## SET TASK A
According to the Colorado River Compact summary, which four states make up the Upper Basin?
## SET TASK B
Answer these questions from the Colorado River Compact summary:
(i) At what point is the river divided into Upper and Lower Basins?
(ii) How much additional yearly consumptive use does the Compact allow the Lower Basin?
(iii) Below what aggregate flow must the Upper Basin not deplete the river at Lee Ferry over any ten consecutive years?
## SET TASK C
Carry on the Colorado River Compact summary from its last sentence.

## SELECTED PASSAGE
■ ■ ■ ■

Summary of the Compact:
The Colorado River Compact divides the Colorado River into Upper and
Lower Basins with the division being at Lee Ferry on the Colorado River
(one mile below the Paria River in Arizona).
- The Lower Basin states are Arizona, California, and Nevada, with
small portions of New Mexico and Utah that are tributary to the Colorado
River below Lee Ferry.
- The Upper Basin states are Colorado, New Mexico, Utah, and Wyoming,
with a small portion of Arizona tributary to the Colorado River above Lee Ferry.
Article III of the Compact apportions the waters of the Colorado River
to the Upper and Lower Basins as follows:
- The Compact apportions the right to exclusive beneficial consumptive
use of 7.5 million acre-feet of water from the "Colorado River System"
in perpetuity to the Upper Basin and the Lower Basin.
- The Compact allows an additional 1.0 million acre-feet per year of
increased beneficial consumptive use to the Lower Basin.
- It provides water for Mexico pursuant to treaty. Water must first
come from any surplus over the waters allocated to the states in Article III(a)
and (b). If that surplus is insufficient, then the burden of that deficiency
shall be shared equally by the Upper and Lower Basins.
- The Compact provides that the Upper Basin states will not cause the
flow of the river at Lee Ferry, Arizona to be depleted below an aggregate of
75 million acre-feet for any period of ten consecutive years beginning with
the ratification of the Compact.

■ ■ ■ ■

## DATA SHOWN

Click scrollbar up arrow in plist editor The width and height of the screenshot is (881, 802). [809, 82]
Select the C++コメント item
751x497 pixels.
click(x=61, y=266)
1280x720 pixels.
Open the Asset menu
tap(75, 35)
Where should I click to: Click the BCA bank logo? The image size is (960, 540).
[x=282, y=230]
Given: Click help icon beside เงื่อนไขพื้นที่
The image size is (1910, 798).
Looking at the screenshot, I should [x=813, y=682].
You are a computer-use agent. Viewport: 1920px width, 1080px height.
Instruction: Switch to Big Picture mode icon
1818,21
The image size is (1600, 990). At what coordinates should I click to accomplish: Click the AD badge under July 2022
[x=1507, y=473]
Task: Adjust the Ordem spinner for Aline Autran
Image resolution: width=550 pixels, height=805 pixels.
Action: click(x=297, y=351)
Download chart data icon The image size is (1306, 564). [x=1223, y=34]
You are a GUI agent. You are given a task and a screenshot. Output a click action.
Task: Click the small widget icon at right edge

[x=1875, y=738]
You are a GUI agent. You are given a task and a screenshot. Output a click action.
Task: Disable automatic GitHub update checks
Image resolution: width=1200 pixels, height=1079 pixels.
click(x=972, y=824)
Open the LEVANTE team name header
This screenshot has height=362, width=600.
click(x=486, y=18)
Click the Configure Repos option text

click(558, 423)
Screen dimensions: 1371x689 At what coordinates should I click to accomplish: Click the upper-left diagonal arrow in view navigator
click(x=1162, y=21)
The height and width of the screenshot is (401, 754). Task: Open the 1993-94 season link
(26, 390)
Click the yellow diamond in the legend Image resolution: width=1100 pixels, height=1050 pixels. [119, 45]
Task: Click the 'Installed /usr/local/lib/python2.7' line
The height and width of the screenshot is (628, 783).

■ ■ ■ ■

## TASK ANSWER A
Colorado, New Mexico, Utah, and Wyoming.

## TASK ANSWER B
(i) At Lee Ferry, one mile below the Paria River in Arizona.
(ii) 1.0 million acre-feet per year.
(iii) 75 million acre-feet.

## TASK ANSWER C
- It provides that the Upper Basin states will not withhold water and
the states of the Lower Basin shall not require delivery of water which cannot
reasonably be applied to domestic and agricultural uses.
Background of the Compact:
The rapidly expanding use of Colorado River water in California was viewed with
increasing alarm by officials in the Upper Basin States. As a consequence of their
concern, the League of the Southwest was formed in 1919 to promote the
orderly development and equitable division of the waters of the Colorado River.
Congress approved the Kincaid Act in 1920 (41 Stat. 600) directing the Secretary
of the Interior to make a full and comprehensive study and to report on the possible
diversion and use of the waters of the Colorado River.
During the period when the Secretary’s studies were being conducted,
negotiations were undertaken by the seven Basin States for an interstate agreement
on the waters of the River. While it was recognized that storage on the Colorado
River was essential not only for the flood protection and development for the
lower basin, the Upper Basin States faced the possibility that water conserved
by storage would be put to use in the Lower Basin more rapidly than the
Upper Basin could use its share of the normal flow and thus form the basis for
Lower Basin claims of appropriative rights to the water, thereby reestablishing
the condition they sought to avoid.
In general, two methods were open for the protection of the upper basin: a
Supreme Court suit predicated on the doctrine of equitable apportionment, as
distinguished from the doctrine of priority of appropriation irrespective of
State lines, or, in the alternative, an interstate compact cutting across
the doctrine of appropriation and reserving water against its operation.
Interstate compacts had been previously for the settlement of controversies
involving boundaries, fisheries, criminal jurisdiction, etc., but had never been
used for the allocation for waters of an interstate stream.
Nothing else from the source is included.